Article by F. Roger Devlin.
Coming Apart: The State of White America 1960-2010
By Charles Murray
New York, NY: Crown Forum, 2012
Reviewed by F. Roger Devlin
At 416 pages, Coming Apart is Charles Murray’s most substantial offering since 2003’sHuman Accomplishment. It continues a theme familiar to readers of The Bell Curve: increasing American social stratification. Murray focuses on whites because otherwise the social trends he describes might lazily be explained away as effects of demographic change; he demonstrates that the trends are almost wholly unaffected by race or immigration. As he notes, a constant focus on how racial minorities ‘lag’ whites serves to distract attention from important changes in the benchmark population itself.

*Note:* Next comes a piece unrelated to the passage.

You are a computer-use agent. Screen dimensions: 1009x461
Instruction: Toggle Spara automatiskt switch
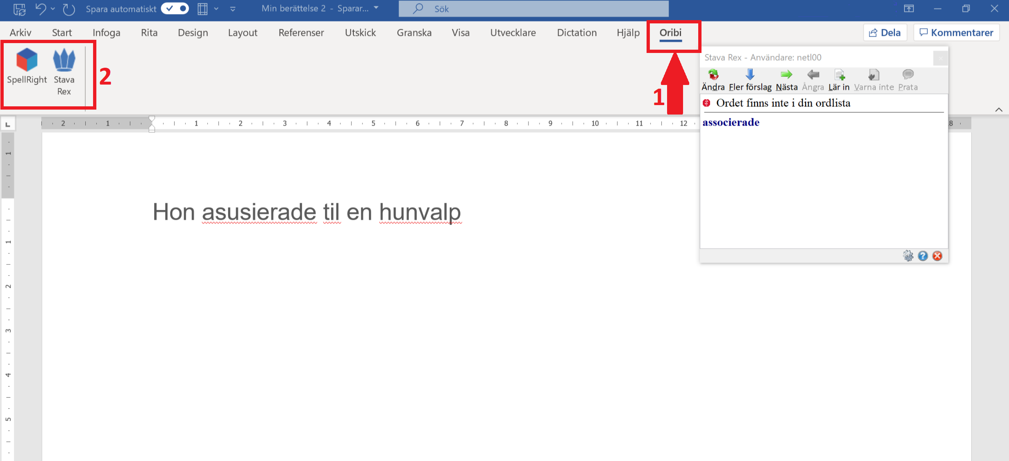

The author begins with a description of American life on the eve of the Kennedy assassination, highlighting everything which would shock the younger generation: just three TV channels; no Thai restaurants; ‘coffee’ meant Maxwell House. If you missed a movie when it was in the theaters, you would not get to see it at all.
The products of the entertainment industry still usually validated American norms. Subjects such as abortion and homosexuality were never touched upon in television shows, only rarely and disapprovingly in movies. Most liberals were willing to say that extramarital sex was wrong. Only three and one-half percent of American families were headed by a divorced parent. In many neighborhoods, houses were left unlocked and children could go about unsupervised.
But American women had “much to be outraged about,” the author tells us, such as being expected to marry and have children! If Murray gets portrayed as a ‘hard-rightist,’ it is only because presenting data honestly is now all such a designation requires or implies.
Such class differentiation as existed in 1963 was only reluctantly acknowledged: ninety-five percent of Americans described themselves as either working class or middle class. Poor people refused to think of themselves as lower class, and rich people were almost as reluctant to be considered upper class. A typical house in exclusive Chevy Chase, Maryland cost only twice as much as the nationwide average. People who could afford luxury cars often refrained from a fear of seeming ‘ostentatious’ – an old protestant pejorative which has now mostly disappeared from American English.
This was still recognizably the American society observed by Tocqueville one-hundred-thirty years before: “In the United States, the more opulent citizens take great care not to stand aloof from the people. On the contrary, they constantly keep on easy terms with the lower classes: they listen to them, they speak to them every day.”
The people who had risen to the top in 1963 had little in common except their success. Most had grown up in middle-class or working-class families, and they retained the preferences and tastes of those milieus. Their status was precarious, and often not successfully transmitted across even a single generation. In other words, America was ruled by a rapidly circulating elite, not by an upper class. (The “old money” families of Philadelphia, New York and Boston were an exception, but their numbers were tiny and as a class they had no influence on the nation’s destiny.)
Coming Apart tells the story of how this equilibrium was upset in the years that followed. Murray first discusses the rise of a new upper class; then, turning to the opposite end of the social scale, he shows how the white working class has deteriorated into a proletariat.
The new upper class is a product of our higher-tech economy, which relies heavily on people with exceptional cognitive abilities. A young person with outstanding mathematical ability might formerly have aspired to become a college professor; today he can make a killing writing code or managing a quant fund. Business decision-making has also become more complex and the stakes are higher. “Today, if a first-rate attorney can add ten percent to the probability of getting a favorable decision on a regulatory ruling worth hundreds of millions of dollars, he is worth his many-hundreds-of-dollars-per-hour rate.”